It May Look Like Astor, But NATO Ground Surveillance Bid is Different,
and with UAV
With the competition for NATO's future air ground surveillance
aircraft heating up, Raytheon officials stress their Cooperation
Transatlantic AGS System will not just be a rehash of the British
Astor and that it will sport an unmanned aircraft adjunct.

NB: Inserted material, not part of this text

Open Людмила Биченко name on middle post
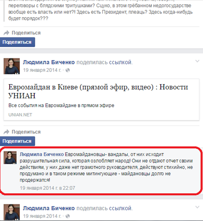Viewport: 203px width, 221px height. tap(49, 62)
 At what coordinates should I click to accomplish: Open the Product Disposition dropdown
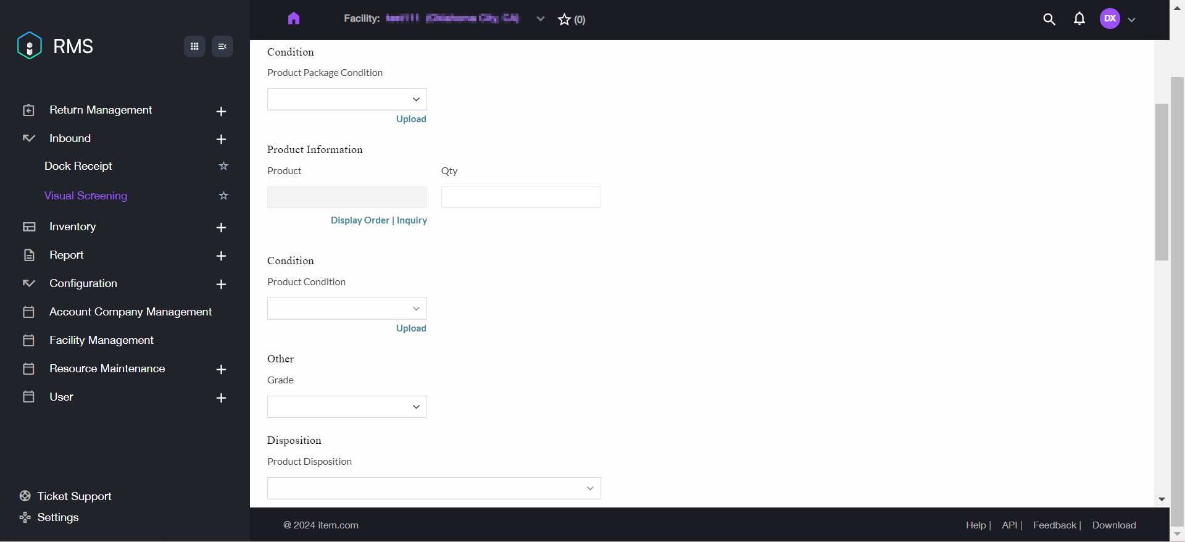[x=434, y=488]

The Raytheon, BAE Systems CTAS is expected to announce soon an
arrangement to include a UAV in time for submission of bids later
this year. Raytheon officials were skittish about saying too much
about their UAV approach, acknowledging though that it would be
a high-altitude, long-endurance vehicle. Other officials indicate
the partner will be General Atomics, with the company's Predator-C
UAV as the likely solution.
The NATO bid will feature similarities with the British Astor
to reduce risk, but will feature a different radar-the Transatlantic
Cooperative AGS Radar that has been baselined by both teams-communications
suite, and NATO-tailored workstation configuration, said Robert
A Bushnell, Raytheon's senior manager for integrated airborne
systems business development. The ground-surveillance Astor has
undergone more than 300 hours of flight-testing, which is applicable
to CTAS because both are platforms are modified Global Express
business jets.
The competition, Bushnell noted, "uses a platform that has
never been designed for this mission, making the cost very high
and the risk very high." CTAS is competing against the EADS,
Northrop Grumman, Thales, Galileo Avionica TIPS team offering
an Airbus A321-based system.
Moreover, Raytheon officials stress the Global Express modified
for the ground moving target tracking role can fly much higher
than its competitor, up to 47,000-48,000 feet, giving the radar
a much better grazing angle than the lower-flying Airbus.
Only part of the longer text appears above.